You are currently viewing Spark Write DataFrame to Snowflake table
Photo by Dan LeFebvre on Unsplash

In this Snowflake tutorial, I will explain how to create a Snowflake database, write Spark DataFrame to Snowflake table, and understand different Snowflake options and saving modes using Scala language.

Pre-requisites

  • Snowflake data warehouse account
  • Basic understanding in Spark and IDE to run Spark programs

If you are reading this tutorial, I believe you already know what is Snowflake database is, in case if you are not aware, in simple terms Snowflake database is a purely cloud-based data storage and analytics data warehouse provided as a Software-as-a-Service (SaaS).

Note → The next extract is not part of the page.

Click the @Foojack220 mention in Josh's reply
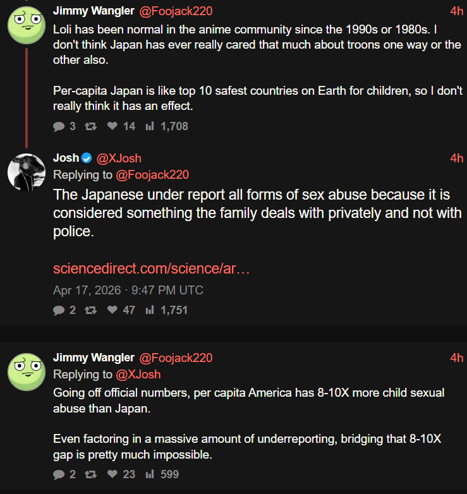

Snowflake database is architecture and designed an entirely new SQL database engine to work with cloud infrastructure wit out distracting from ANSI SQL standards hence, this is easy to learn if you have SQL background.

Maven Dependency

<dependency>
     <groupId>net.snowflake</groupId>
     <artifactId>spark-snowflake_2.11</artifactId>
     <version>2.5.9-spark_2.4</version>
</dependency>

Create a Snowflake Database & table

In order to create a Database, logon to Snowflake web console, select the Databases from the top menu and select “create a new database” option and finally enter the database name on the form and select “Finish” button.

To create a table you can use either Snowflake web console or use the below program to create.


val properties = new java.util.Properties()
  properties.put("user", "user")
  properties.put("password", "#########")
  properties.put("account", "oea82")
  properties.put("warehouse", "mywh")
  properties.put("db", "EMP")
  properties.put("schema", "public")
  properties.put("role","ACCOUNTADMIN")

  //JDBC connection string
  val jdbcUrl = "jdbc:snowflake://oea82.us-east-1.snowflakecomputing.com/"
  val connection = DriverManager.getConnection(jdbcUrl, properties)
  val statement = connection.createStatement
  statement.executeUpdate("create or replace table EMPLOYEE(name VARCHAR, department VARCHAR, salary number)")
  statement.close
  connection.close()

This Spark with Snowflake example is also available at GitHub project for reference.

Create a Spark DataFrame

First, let’s create a Spark DataFrame which we later write to Snowflake table. Here, “spark” is an object of SparkSession


  import spark.implicits._
  val simpleData = Seq(("James","Sales",3000),
    ("Michael","Sales",4600),
    ("Robert","Sales",4100),
    ("Maria","Finance",3000),
    ("Raman","Finance",3000),
    ("Scott","Finance",3300),
    ("Jen","Finance",3900),
    ("Jeff","Marketing",3000),
    ("Kumar","Marketing",2000)
  )
  val df = simpleData.toDF("name","department","salary")
  df.show()

Spark Connection parameters

To establish a connection from Spark to Snowflake account and database, we need to provide the following connection properties using Spark options.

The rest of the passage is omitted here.